■ WHAT YOU SHOULD DO: Repeat only the lines below from the one that contains "640x569 pixels." through the final line, exactly. Omit pictures.

Stored items from a collection
□ □ □
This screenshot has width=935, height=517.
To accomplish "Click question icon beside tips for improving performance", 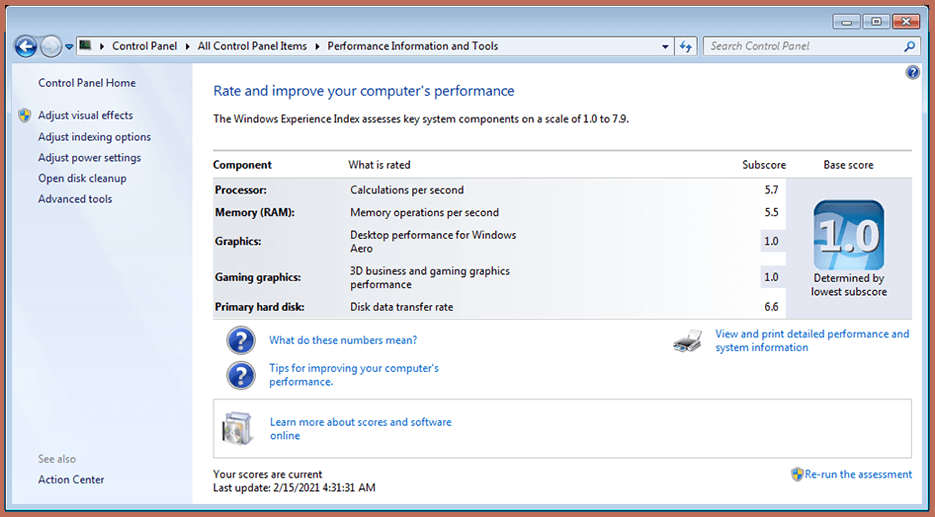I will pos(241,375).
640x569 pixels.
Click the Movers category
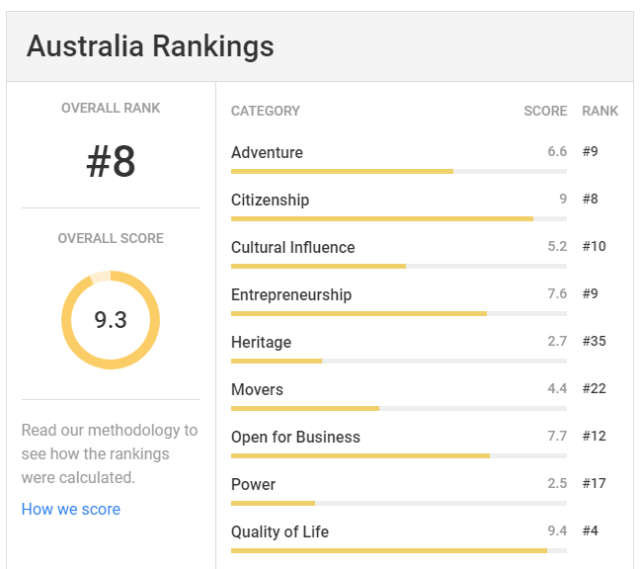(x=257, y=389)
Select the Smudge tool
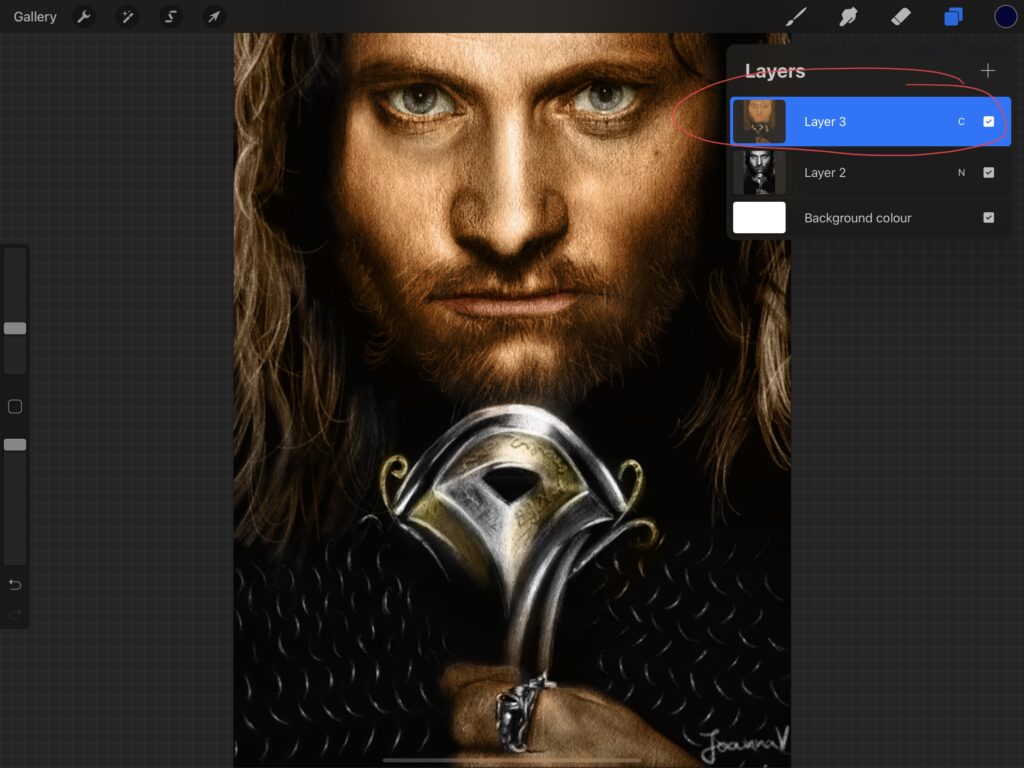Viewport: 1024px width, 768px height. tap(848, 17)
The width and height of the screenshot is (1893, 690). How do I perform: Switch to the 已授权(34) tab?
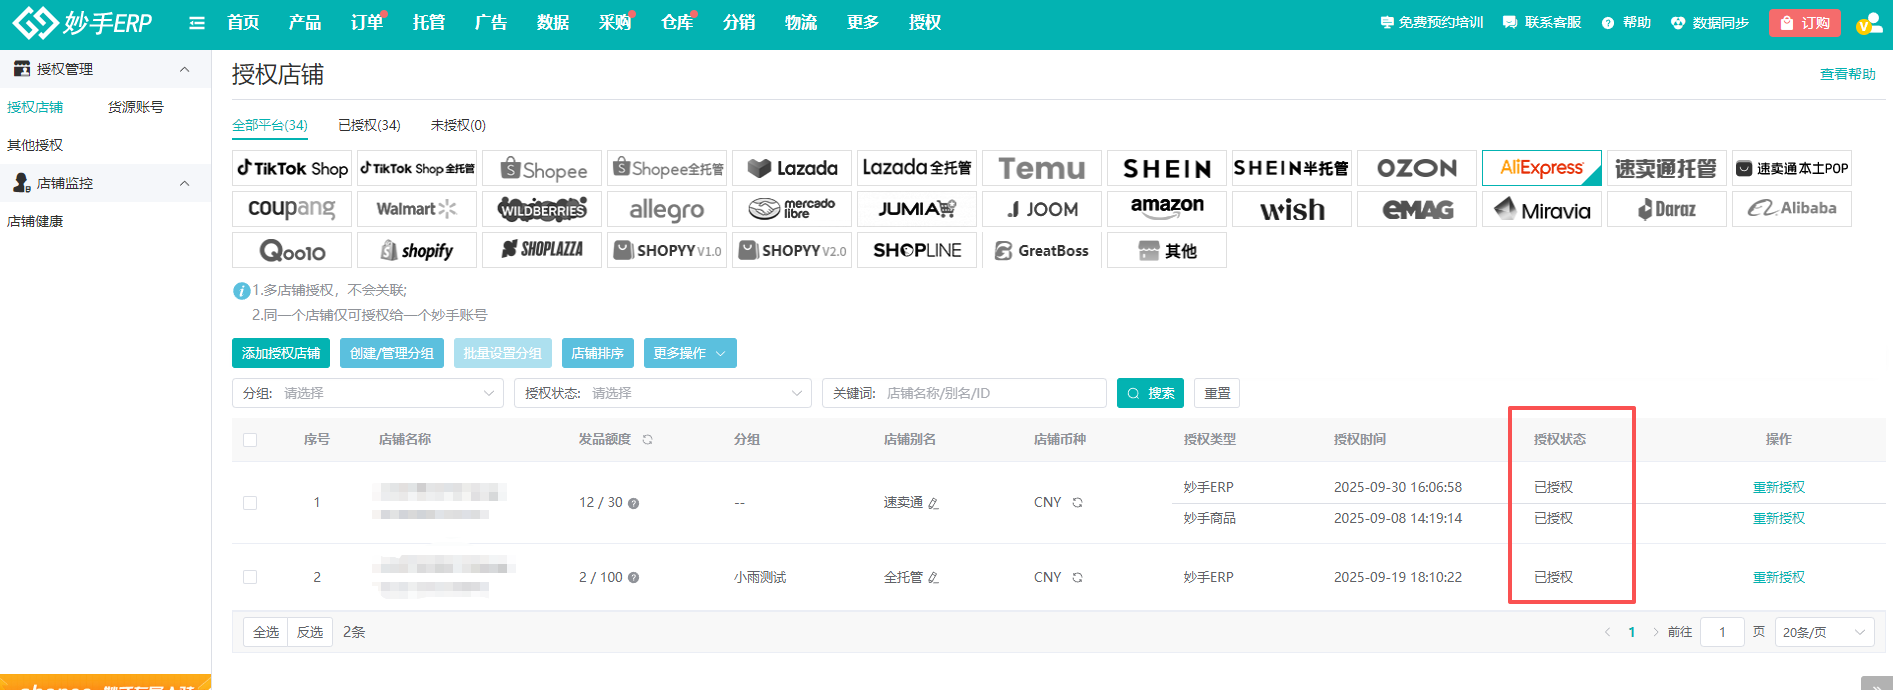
□ □ □
■ ANSWER SECTION:
640x569 pixels.
Click the Movers category
(x=257, y=389)
Select the Smudge tool
Viewport: 1024px width, 768px height. tap(848, 17)
The width and height of the screenshot is (1893, 690). How do I perform: Switch to the 已授权(34) tab?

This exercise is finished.